Le sida représente le dernier stade de la séropositivité au VIH. Longtemps sans symptômes, le patient va présenter des signes de déficit immunitaire sévère : infections dites opportunistes (virus, bactéries ou champignons touchant essentiellement les poumons, l’intestin, le cerveau et la peau) et cancers (cancer des ganglions, maladie de Kaposi provoquant des taches cutanées brunes) conduisent très souvent au décès en l’absence de traitement. La forme grave de la maladie survient en moyenne plus de 10 ou 15 ans après la contamination, quand les lymphocytes chutent dans le sang et sont dans l’incapacité de remplir leur rôle.
Avec quoi ne faut-il pas confondre le sida ?

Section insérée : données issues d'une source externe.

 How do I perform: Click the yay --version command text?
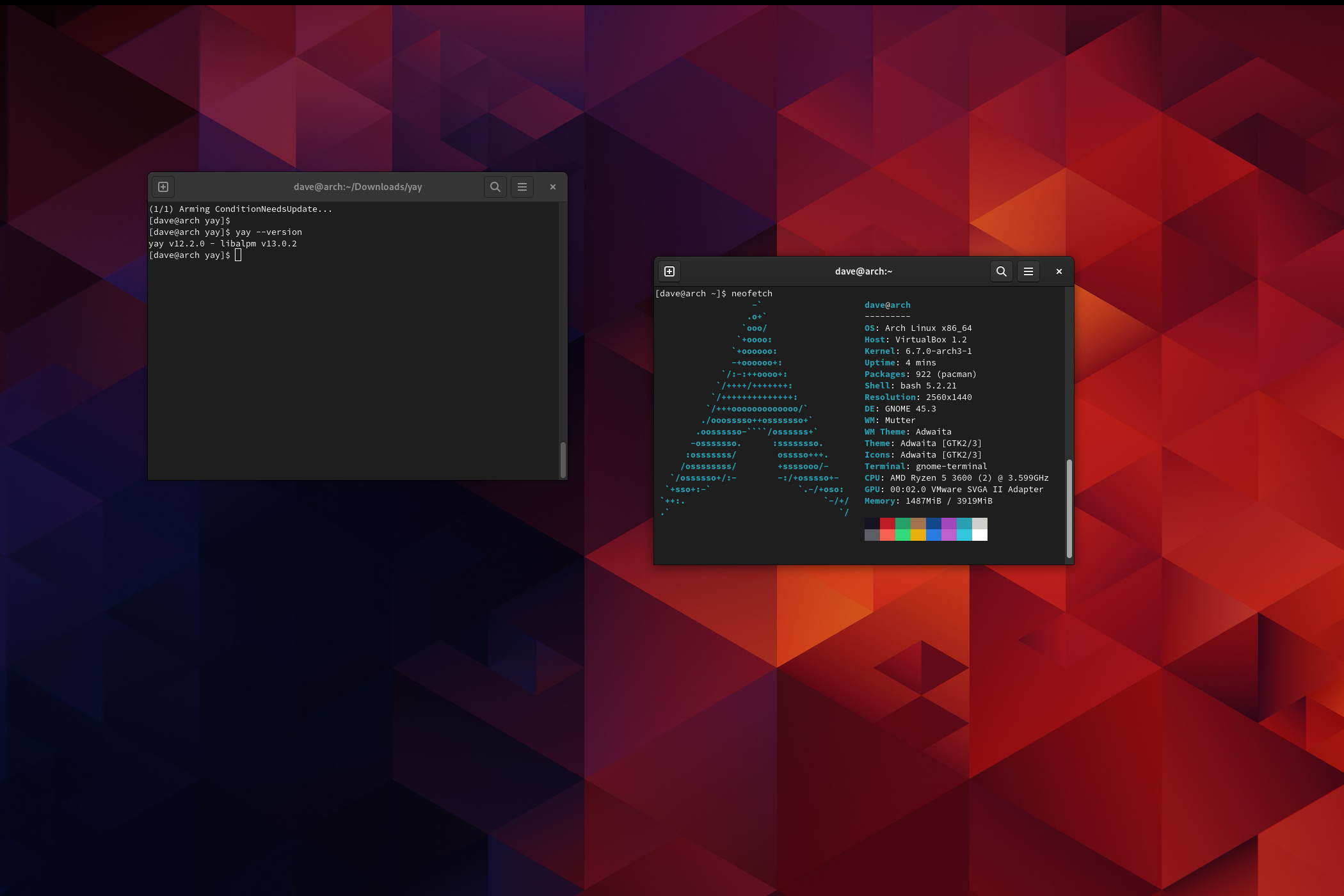pos(268,232)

La séropositivité au VIH révélée par une prise de sang ne signifie pas forcément sida. En effet, un patient peut rester des années sans symptômes, avec des défenses immunitaires et des lymphocytes CD4 à un niveau normal : il est séropositif au VIH.
La surveillance de son infection utilise justement le nombre de CD4 et la charge virale (nombre de virus présents).
Des troubles divers comme la fièvre, des ganglions, une diarrhée, une fatigue ou des mycoses (muguet buccal) peuvent apparaître au cours de l’évolution sans pour autant faire basculer dans le stade sida.
Y a-t-il une prévention possible contre le sida ?
Les traitements comprennent moins de comprimés qu’avant et leurs effets secondaires sont mieux reconnus et prévenus par les médecins. Une prise régulière, quotidienne, est nécessaire sans les oublier.
Les traitements n’empêchant pas la personne porteuse de l’infection de transmettre l’infection à ses partenaires s’ils ne se protègent pas, il convient de toujours utiliser un préservatif.
De même, le partage de seringue est interdit, et le patient séropositif au VIHne peut plus donner son sang.